Sit and sing them one of those, and let them drink
their wine in silence. Stop this mournful
song which every time distresses the loving heart
in my breast; an inconsolable grief lies upon me …’
Telemachus then prudently spoke up:
‘Mother, why do you begrudge the faithful minstrel
giving pleasure however his mind takes him? Minstrels
are not to blame; the guilty party, rather, is Zeus, who gives
to each man who toils for his living as he wants.’
Odyssey, 1, 336ff.
Dictionary definitions of the word ‘epic’ provide only a starting-point. The Oxford English Dictionary offers: ‘Pertaining to that species of poetical composition, represented typically by the Iliad and Odyssey, which celebrates in the form of a continuous narrative the achievements of one or more heroic personages of history or tradition’, noting the word’s earliest literary appearance as 1589. The Oxford Companion to English Literature is content to précis its big brother’s definition, and further confuses the issue by stating, under the heading ‘Heroic poetry’: ‘… the same as Epic (q.v.).’ Far more helpful is the nominally less prestigious Longman Companion to English Literature (ed. C. Gillie), which takes the question several steps further: ‘(1) A narrative of heroic actions, often with a principal hero, usually mythical in its content, offering inspiration and ennoblement within a particular cultural or national tradition. (2) The word denotes qualities of heroism and grandeur, appropriate to epic but present in other literary or non-literary forms.’

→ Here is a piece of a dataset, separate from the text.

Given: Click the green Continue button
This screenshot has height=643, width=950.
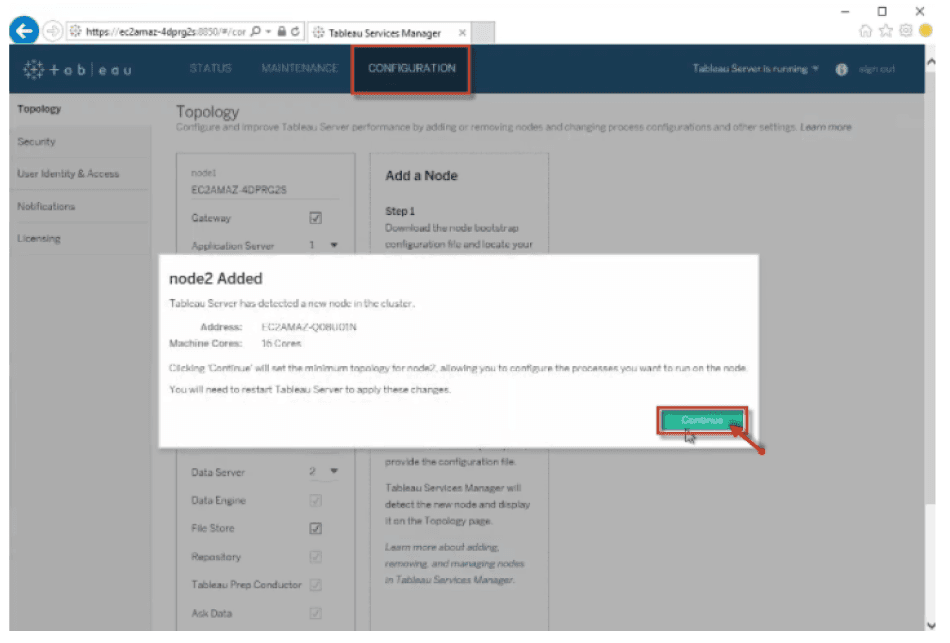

The Longman Companion also notes that there may be Primary Epics (‘written for a society still fairly close to the conditions of society described in the narrative’), citing the Iliad, the Odyssey and Beowulf, and Secondary Epics (‘based on the pattern of primary ones but written for a materially developed society more or less remote from the conditions described’), citing Vergil’s Aeneid. For further sub-classifications one must turn to the American Funk & Wagnalls New Standard Dictionary, which opts out of any worthwhile definition but provides a splendidly detailed list of classes: epics of growth, or collections of ballads; epics of art with a single poet concentrating on some great central figure; mixed epics of growth and art; heroic poems of medieval knights and heroes; sacred epics; historical epics; and mock epics.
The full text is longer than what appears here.